I have been working on biofuels policy for almost 18 years, and the issue of indirect land use change (ILUC) from biofuels has been a central focus that whole time. My colleagues and I have defended ILUC as a vital safeguard to address land use change from biofuels. I sent countless technical comments, I’ve written technical articles, and helped organize letters from scientists on this topic to the California Air Resources Board (CARB), the US Environmental Protection Agency (EPA) and environmental policymakers in the European Union. But the approach we’ve defended is not working as well as it should, and it is time to think about how to make land use protections stronger.

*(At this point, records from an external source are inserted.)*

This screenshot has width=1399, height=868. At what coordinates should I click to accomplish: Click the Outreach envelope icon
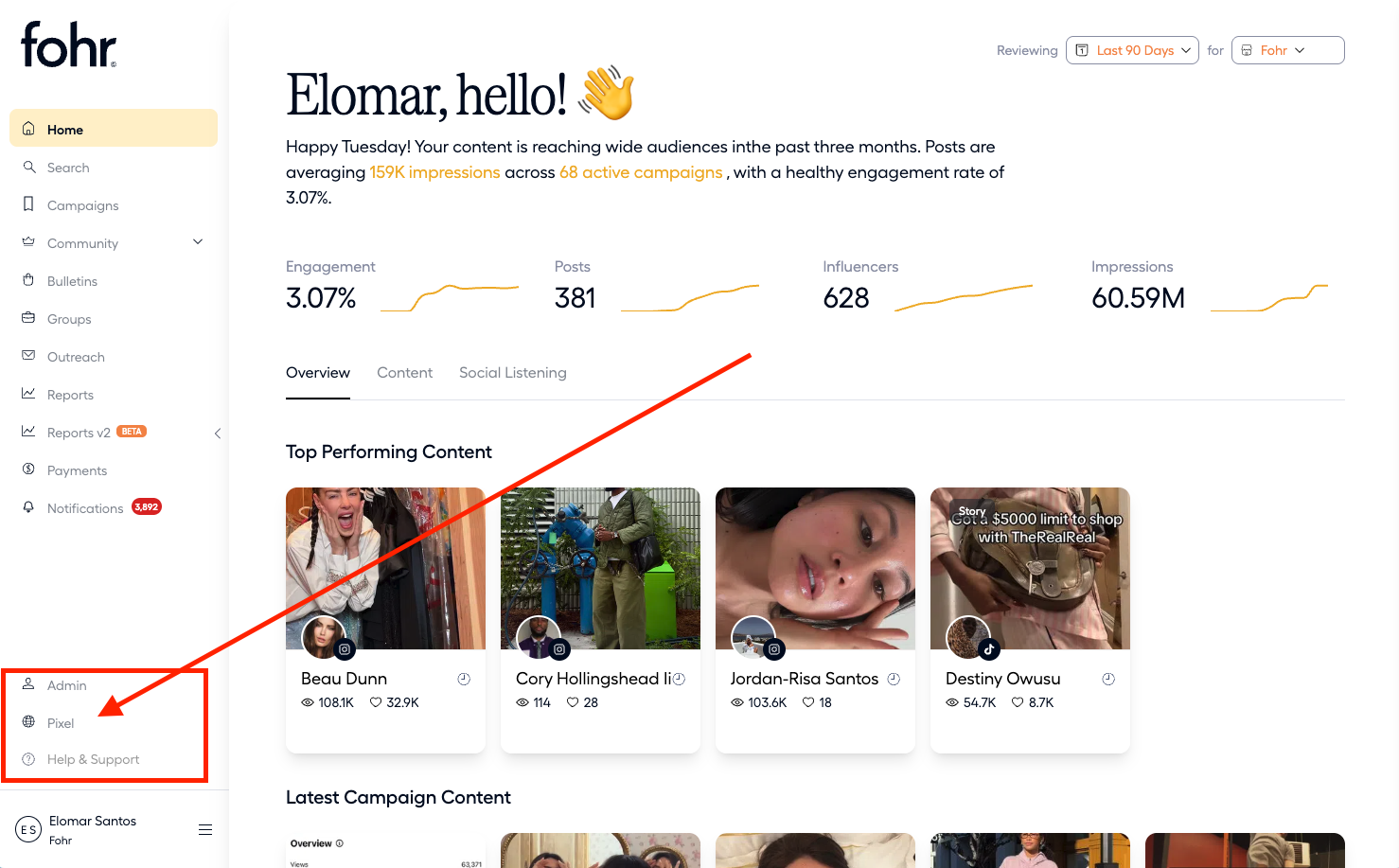click(28, 356)
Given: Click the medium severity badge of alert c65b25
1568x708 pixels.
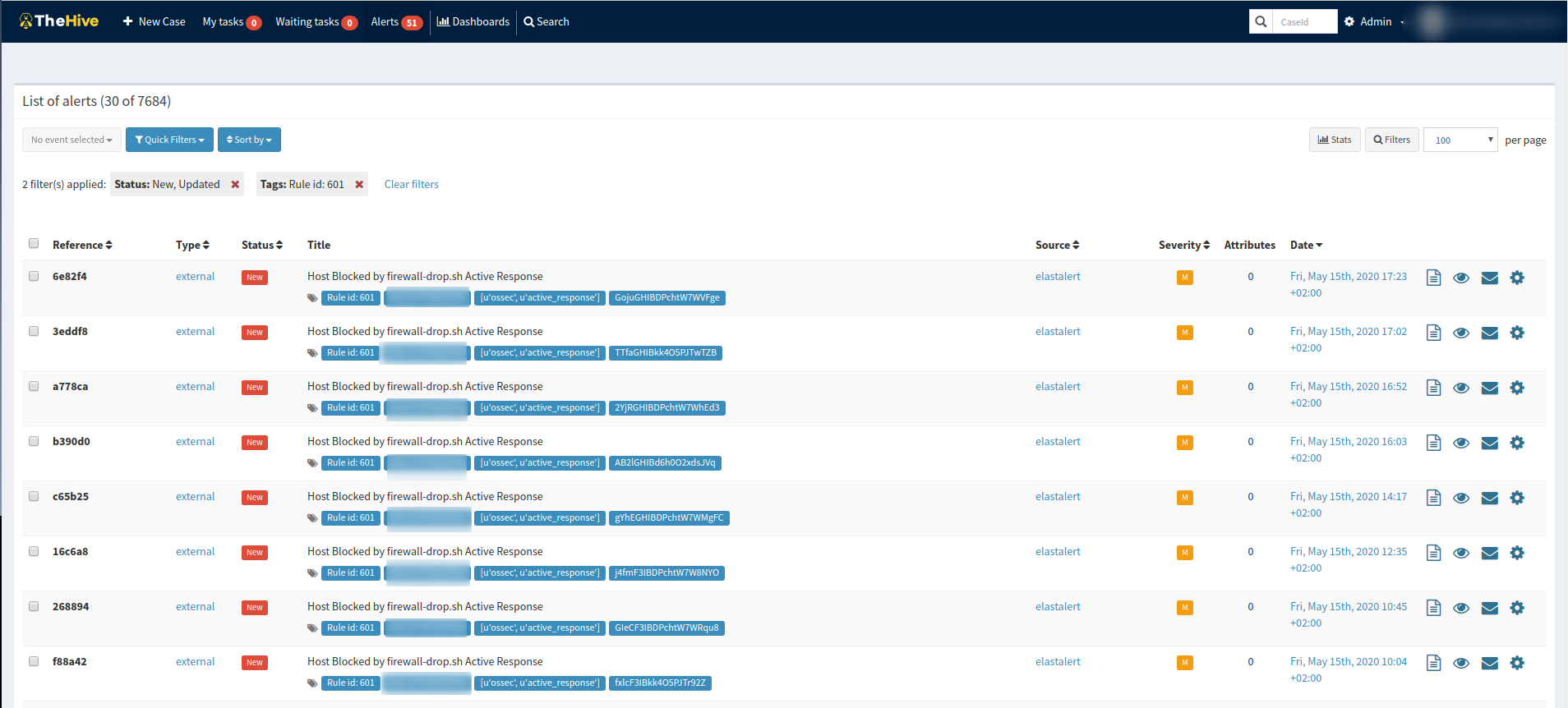Looking at the screenshot, I should coord(1184,498).
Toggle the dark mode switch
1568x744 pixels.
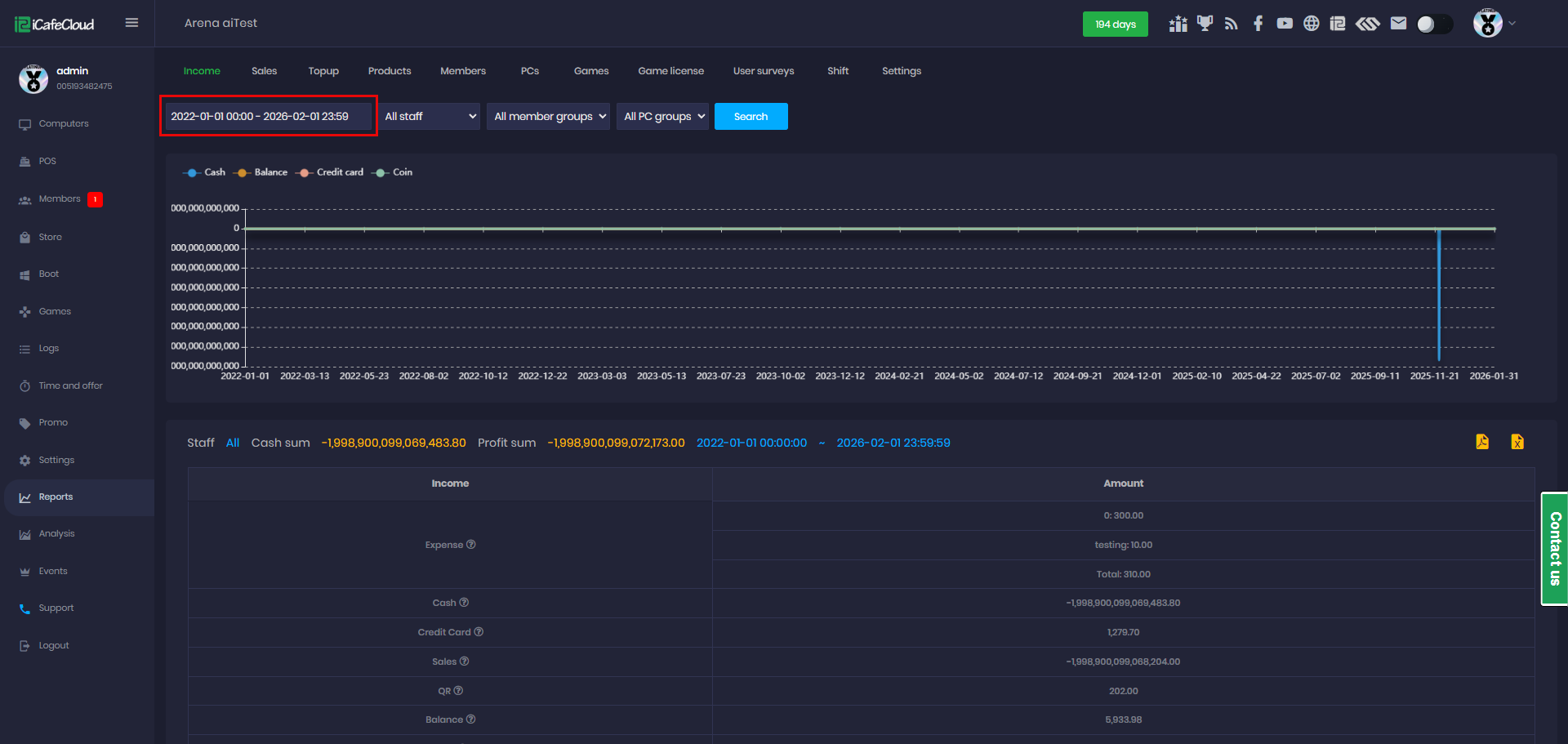coord(1434,25)
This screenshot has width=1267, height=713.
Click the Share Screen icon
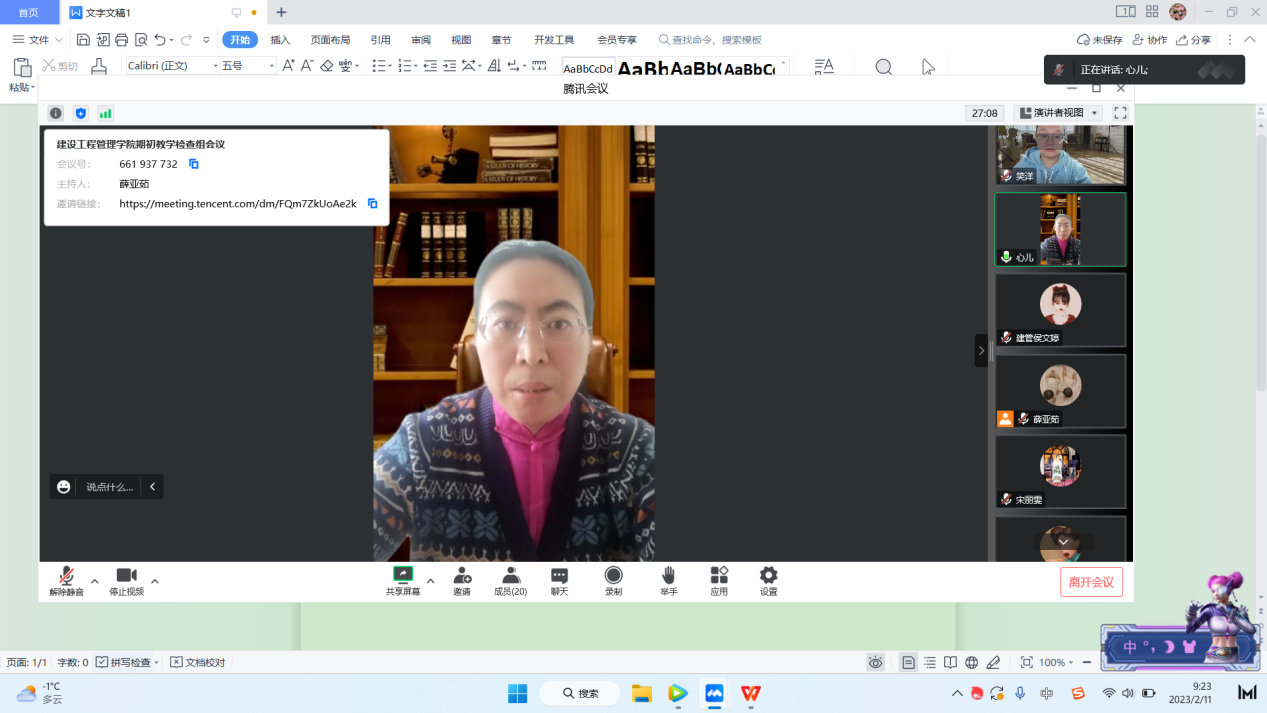[x=403, y=576]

This week the CARB is holding a workshop to consider the latest science on land use change from biofuels. This is overdue, since the analysis in California’s fuel regulations has not been updated in a decade. Recent analyses find important flaws with the GTAP economic modeling framework CARB used to develop its current ILUC estimates, and an important new analysis from Chen, Sexton and Smith finds that the global growth in vegetable oil-based fuels has accelerated deforestation with very large climate impacts. Despite concerns about land use change, recent actions of the Congress and the Trump administration are poised to dramatically increase consumption of vegetable oil-based fuel in the United States. The bottom line is that land use change remains a very real problem for biofuels.

In addition to the consideration of these scientific and modeling questions, I find myself thinking about lessons learned for policy design. The Low Carbon Fuel Standard (LCFS) framework relies on adjusting lifecycle carbon intensity (CI) scores based on ILUC analysis to send market signals to discourage deforestation. This ILUC accounting framework is complex and controversial, and it has not been universally embraced by other jurisdictions. The challenges are both technical and political. The complex and opaque collection of models required to assign emissions to specific fuels leaves ample opportunity to manipulate the process to get politically motivated results. And the high stakes and political power of the relevant interests mean they can and have shaped the outcomes of the analysis. As a result, ILUC determinations are often made on political rather than technical grounds.

The lesson I take is that the complexity and opacity of the existing ILUC framework are undermining its efficacy as a land use safeguard. Studies like the one from Chen, Sexton and Smith tell us that the expansion of vegetable oil-based fuels from 2002 to 2018 was very harmful, and the most direct way to address this harm is to check further expansion of these fuels. Going forward, directly regulating the amount of vegetable oil or other resources used to make biofuels may be a more effective way to structure a policy safeguard than the current ILUC framework of adjusting CI scores.

Background

On November 6th, CARB is holding a public forum on biofuels and land use change. This workshop is a follow-up to the 2024 amendments to the LCFS. The workshop was called for in a board resolution, issued as part of the process of board approval of the 2024 amendments to the LCFS. The resolution calls for a public forum covering two major topics:

  1. Review the latest science on land use change and relevant models, and
  2. Consider how to mitigate risks of harmful land use change or food market conflicts for future updates to the LCFS.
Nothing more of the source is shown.